__DATA EXTRACTS__

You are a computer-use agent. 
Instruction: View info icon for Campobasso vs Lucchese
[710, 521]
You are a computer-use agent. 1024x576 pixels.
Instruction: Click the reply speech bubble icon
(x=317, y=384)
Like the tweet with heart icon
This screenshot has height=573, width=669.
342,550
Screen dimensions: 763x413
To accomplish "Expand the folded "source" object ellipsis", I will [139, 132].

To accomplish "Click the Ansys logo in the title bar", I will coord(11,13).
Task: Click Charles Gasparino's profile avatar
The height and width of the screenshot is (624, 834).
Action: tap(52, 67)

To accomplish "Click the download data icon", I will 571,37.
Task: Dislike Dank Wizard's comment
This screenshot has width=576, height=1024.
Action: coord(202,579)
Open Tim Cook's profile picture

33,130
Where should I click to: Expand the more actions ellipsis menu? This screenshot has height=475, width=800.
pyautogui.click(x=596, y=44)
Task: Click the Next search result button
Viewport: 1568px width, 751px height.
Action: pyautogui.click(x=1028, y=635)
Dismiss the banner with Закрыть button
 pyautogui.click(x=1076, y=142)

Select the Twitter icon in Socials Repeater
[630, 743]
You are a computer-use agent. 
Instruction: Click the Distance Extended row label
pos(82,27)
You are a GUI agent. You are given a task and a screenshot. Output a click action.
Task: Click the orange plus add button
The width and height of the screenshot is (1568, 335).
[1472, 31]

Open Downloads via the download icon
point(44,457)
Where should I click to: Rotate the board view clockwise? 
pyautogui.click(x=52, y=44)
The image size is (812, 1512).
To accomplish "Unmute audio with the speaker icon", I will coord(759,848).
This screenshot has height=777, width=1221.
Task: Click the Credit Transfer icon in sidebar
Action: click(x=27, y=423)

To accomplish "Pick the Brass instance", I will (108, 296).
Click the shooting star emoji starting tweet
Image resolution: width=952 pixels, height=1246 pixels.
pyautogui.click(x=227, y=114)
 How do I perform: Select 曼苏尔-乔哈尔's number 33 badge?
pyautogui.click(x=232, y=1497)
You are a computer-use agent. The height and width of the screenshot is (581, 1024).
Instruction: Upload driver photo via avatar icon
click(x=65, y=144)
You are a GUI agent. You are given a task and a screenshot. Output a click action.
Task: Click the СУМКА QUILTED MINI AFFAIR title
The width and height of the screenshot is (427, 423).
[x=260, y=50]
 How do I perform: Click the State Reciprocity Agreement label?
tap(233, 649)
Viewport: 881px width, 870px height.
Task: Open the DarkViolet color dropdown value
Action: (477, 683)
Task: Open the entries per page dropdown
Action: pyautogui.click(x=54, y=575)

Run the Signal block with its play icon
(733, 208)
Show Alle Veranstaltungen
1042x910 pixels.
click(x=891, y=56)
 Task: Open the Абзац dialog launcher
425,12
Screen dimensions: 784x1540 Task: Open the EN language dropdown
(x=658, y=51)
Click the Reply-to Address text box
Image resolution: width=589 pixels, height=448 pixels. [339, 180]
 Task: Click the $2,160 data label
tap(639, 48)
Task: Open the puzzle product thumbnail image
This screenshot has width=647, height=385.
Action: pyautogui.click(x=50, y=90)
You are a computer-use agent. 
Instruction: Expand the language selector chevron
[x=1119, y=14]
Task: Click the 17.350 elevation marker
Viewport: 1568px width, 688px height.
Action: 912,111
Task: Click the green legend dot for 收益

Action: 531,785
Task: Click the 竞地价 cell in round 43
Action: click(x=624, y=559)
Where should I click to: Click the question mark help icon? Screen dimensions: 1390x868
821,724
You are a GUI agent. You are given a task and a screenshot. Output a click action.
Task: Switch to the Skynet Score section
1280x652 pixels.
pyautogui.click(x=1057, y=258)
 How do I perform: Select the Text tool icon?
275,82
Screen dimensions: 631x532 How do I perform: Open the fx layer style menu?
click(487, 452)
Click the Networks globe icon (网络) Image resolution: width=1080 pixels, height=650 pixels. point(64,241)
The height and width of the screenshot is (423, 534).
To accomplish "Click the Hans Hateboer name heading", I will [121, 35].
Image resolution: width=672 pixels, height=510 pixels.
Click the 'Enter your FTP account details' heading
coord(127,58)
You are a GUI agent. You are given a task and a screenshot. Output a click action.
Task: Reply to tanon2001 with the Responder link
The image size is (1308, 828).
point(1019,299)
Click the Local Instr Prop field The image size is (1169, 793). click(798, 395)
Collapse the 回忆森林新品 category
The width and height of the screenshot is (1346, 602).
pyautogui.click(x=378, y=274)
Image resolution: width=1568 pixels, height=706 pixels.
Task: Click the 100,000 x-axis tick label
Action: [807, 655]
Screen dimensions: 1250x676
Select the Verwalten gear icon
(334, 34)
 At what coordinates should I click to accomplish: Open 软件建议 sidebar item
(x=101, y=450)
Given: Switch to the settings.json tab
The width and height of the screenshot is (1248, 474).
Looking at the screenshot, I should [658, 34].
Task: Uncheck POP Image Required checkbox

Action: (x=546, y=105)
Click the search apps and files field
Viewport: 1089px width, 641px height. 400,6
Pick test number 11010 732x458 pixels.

__WHAT YOU WILL DO__
All of the records above should be copied exactly.

__OUTPUT FOR THIS TASK__
You are a computer-use agent. 
Instruction: View info icon for Campobasso vs Lucchese
[710, 521]
You are a computer-use agent. 1024x576 pixels.
Instruction: Click the reply speech bubble icon
(x=317, y=384)
Like the tweet with heart icon
This screenshot has height=573, width=669.
342,550
Screen dimensions: 763x413
To accomplish "Expand the folded "source" object ellipsis", I will [139, 132].

To accomplish "Click the Ansys logo in the title bar", I will coord(11,13).
Task: Click Charles Gasparino's profile avatar
The height and width of the screenshot is (624, 834).
Action: tap(52, 67)

To accomplish "Click the download data icon", I will 571,37.
Task: Dislike Dank Wizard's comment
This screenshot has width=576, height=1024.
Action: coord(202,579)
Open Tim Cook's profile picture

33,130
Where should I click to: Expand the more actions ellipsis menu? This screenshot has height=475, width=800.
pyautogui.click(x=596, y=44)
Task: Click the Next search result button
Viewport: 1568px width, 751px height.
Action: pyautogui.click(x=1028, y=635)
Dismiss the banner with Закрыть button
 pyautogui.click(x=1076, y=142)

Select the Twitter icon in Socials Repeater
[630, 743]
You are a computer-use agent. 
Instruction: Click the Distance Extended row label
pos(82,27)
You are a GUI agent. You are given a task and a screenshot. Output a click action.
Task: Click the orange plus add button
The width and height of the screenshot is (1568, 335).
[1472, 31]

Open Downloads via the download icon
point(44,457)
Where should I click to: Rotate the board view clockwise? 
pyautogui.click(x=52, y=44)
The image size is (812, 1512).
To accomplish "Unmute audio with the speaker icon", I will coord(759,848).
This screenshot has height=777, width=1221.
Task: Click the Credit Transfer icon in sidebar
Action: click(x=27, y=423)

To accomplish "Pick the Brass instance", I will (108, 296).
Click the shooting star emoji starting tweet
Image resolution: width=952 pixels, height=1246 pixels.
pyautogui.click(x=227, y=114)
 How do I perform: Select 曼苏尔-乔哈尔's number 33 badge?
pyautogui.click(x=232, y=1497)
You are a computer-use agent. The height and width of the screenshot is (581, 1024).
Instruction: Upload driver photo via avatar icon
click(x=65, y=144)
You are a GUI agent. You are given a task and a screenshot. Output a click action.
Task: Click the СУМКА QUILTED MINI AFFAIR title
The width and height of the screenshot is (427, 423).
[x=260, y=50]
 How do I perform: Click the State Reciprocity Agreement label?
tap(233, 649)
Viewport: 881px width, 870px height.
Task: Open the DarkViolet color dropdown value
Action: (477, 683)
Task: Open the entries per page dropdown
Action: pyautogui.click(x=54, y=575)

Run the Signal block with its play icon
(733, 208)
Show Alle Veranstaltungen
1042x910 pixels.
click(x=891, y=56)
 Task: Open the Абзац dialog launcher
425,12
Screen dimensions: 784x1540 Task: Open the EN language dropdown
(x=658, y=51)
Click the Reply-to Address text box
Image resolution: width=589 pixels, height=448 pixels. [339, 180]
 Task: Click the $2,160 data label
tap(639, 48)
Task: Open the puzzle product thumbnail image
This screenshot has width=647, height=385.
Action: pyautogui.click(x=50, y=90)
You are a computer-use agent. 
Instruction: Expand the language selector chevron
[x=1119, y=14]
Task: Click the 17.350 elevation marker
Viewport: 1568px width, 688px height.
Action: 912,111
Task: Click the green legend dot for 收益

Action: 531,785
Task: Click the 竞地价 cell in round 43
Action: click(x=624, y=559)
Where should I click to: Click the question mark help icon? Screen dimensions: 1390x868
821,724
You are a GUI agent. You are given a task and a screenshot. Output a click action.
Task: Switch to the Skynet Score section
1280x652 pixels.
pyautogui.click(x=1057, y=258)
 How do I perform: Select the Text tool icon?
275,82
Screen dimensions: 631x532 How do I perform: Open the fx layer style menu?
click(487, 452)
Click the Networks globe icon (网络) Image resolution: width=1080 pixels, height=650 pixels. point(64,241)
The height and width of the screenshot is (423, 534).
To accomplish "Click the Hans Hateboer name heading", I will [121, 35].
Image resolution: width=672 pixels, height=510 pixels.
Click the 'Enter your FTP account details' heading
coord(127,58)
You are a GUI agent. You are given a task and a screenshot. Output a click action.
Task: Reply to tanon2001 with the Responder link
The image size is (1308, 828).
point(1019,299)
Click the Local Instr Prop field The image size is (1169, 793). click(798, 395)
Collapse the 回忆森林新品 category
The width and height of the screenshot is (1346, 602).
pyautogui.click(x=378, y=274)
Image resolution: width=1568 pixels, height=706 pixels.
Task: Click the 100,000 x-axis tick label
Action: [807, 655]
Screen dimensions: 1250x676
Select the Verwalten gear icon
(334, 34)
 At what coordinates should I click to accomplish: Open 软件建议 sidebar item
(x=101, y=450)
Given: Switch to the settings.json tab
The width and height of the screenshot is (1248, 474).
Looking at the screenshot, I should [658, 34].
Task: Uncheck POP Image Required checkbox

Action: (x=546, y=105)
Click the search apps and files field
Viewport: 1089px width, 641px height. 400,6
Pick test number 11010 732x458 pixels.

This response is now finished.